**EXTRACT:**
I think of my naive self in first year. It was the first time I had ever felt good about myself musically. Nobody made me self-conscious. I was confident, but not cocky. I knew I had to work hard, but I didn’t care what other people were doing. Come second year and all that disappeared. It was back to all these feelings of inadequacy and doubt that I thought I left behind in high school. It took me a long time to realize that those feelings are normal and that they don’t just magically “disappear”.
Now that I have my degree, it’s almost like I feel more inadequate than ever. Now I finally feel like I’m at where I would have liked to have been four years ago. I wish that I could play at the level I do now at the start of my undergrad. I’m sure I’m not the only person who has ever felt like this. Because of this, I did consider doing a gap year or a one year diploma program to “improve my technique”. My teacher advised me against this and said not to have a negative association with it, but a positive one. For example, instead of thinking of taking extra years of school because you suck and need to get better, think of it as an opportunity to get some more training and learn more repertoire. I decided to go ahead with Master’s because I knew I wanted to do it anyway, why prolong it? I can still take something like an Artist’s diploma afterward if I still feel like it.
I don’t know what else to really say right now. I look forward to starting my Master’s in September and I’ll definitely rant about it here if I need to! If there’s one thing I learned in my undergrad, it’s that moving away won’t magically solve your problems.
Whoa, I’m getting fancy and inserting pictures in my entries! I can barely contain myself too!
Well, there is a deeper meaning behind the picture. The title of this post states “I just wanted to be different”. So I figured a snowflake would be an appropriate graphic as no two snowflakes are alike. No two humans are alike.
Sometimes we forget just how unique we are. There are so many humans in the world, it can feel like you are insignificant and don’t matter. If you have read any other things I have posted in this blog, you will know that it is something I talk about a lot.
When my violin teacher suggested to me at the end of grade 7 that I switch to viola, I will admit I was quite skeptical, as I’m sure you can relate if you are a violist as well. I thought it was a passive-aggressive nudge suggesting that things on violin weren’t going so well and that maybe I should just give up. I didn’t want to play an instrument that had such horrible jokes written about it, I couldn’t be that person! I rented a cheap one just to try it out and give it a chance. I did like the deeper, rich tone quality of the viola. Overall, I thought it was a much nicer and satisfying instrument to play. The next week when I went to my violin lesson, it was my first viola lesson. That summer, I went to the summer string workshop as a violist. I was still a bit shaky on alto clef, but by the beginning of grade 8, I was almost fluent in alto clef. By the time I started youth orchestra, it was like I had been playing viola for years.

**AVAILABLE DATA:**

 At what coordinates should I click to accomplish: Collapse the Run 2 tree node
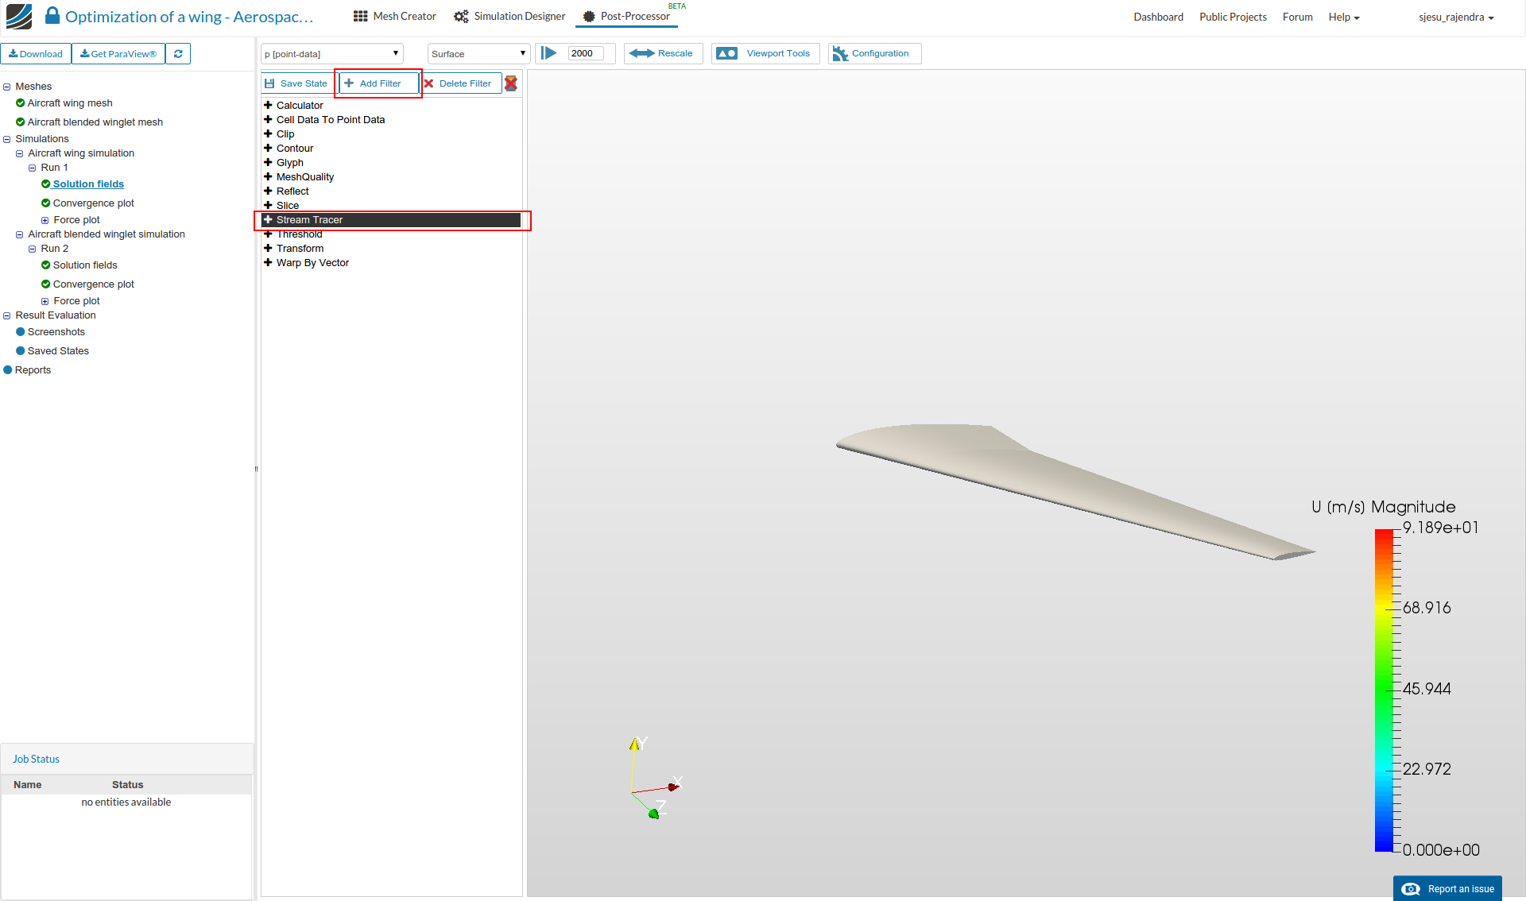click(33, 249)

**INSTRUCTIONS TO FOLLOW:** Copy out the blog post from the words "Now that I have" through "feel like it.", replacing "repertoire" with "chamber music".

**ANSWER BELOW:**
Now that I have my degree, it’s almost like I feel more inadequate than ever. Now I finally feel like I’m at where I would have liked to have been four years ago. I wish that I could play at the level I do now at the start of my undergrad. I’m sure I’m not the only person who has ever felt like this. Because of this, I did consider doing a gap year or a one year diploma program to “improve my technique”. My teacher advised me against this and said not to have a negative association with it, but a positive one. For example, instead of thinking of taking extra years of school because you suck and need to get better, think of it as an opportunity to get some more training and learn more chamber music. I decided to go ahead with Master’s because I knew I wanted to do it anyway, why prolong it? I can still take something like an Artist’s diploma afterward if I still feel like it.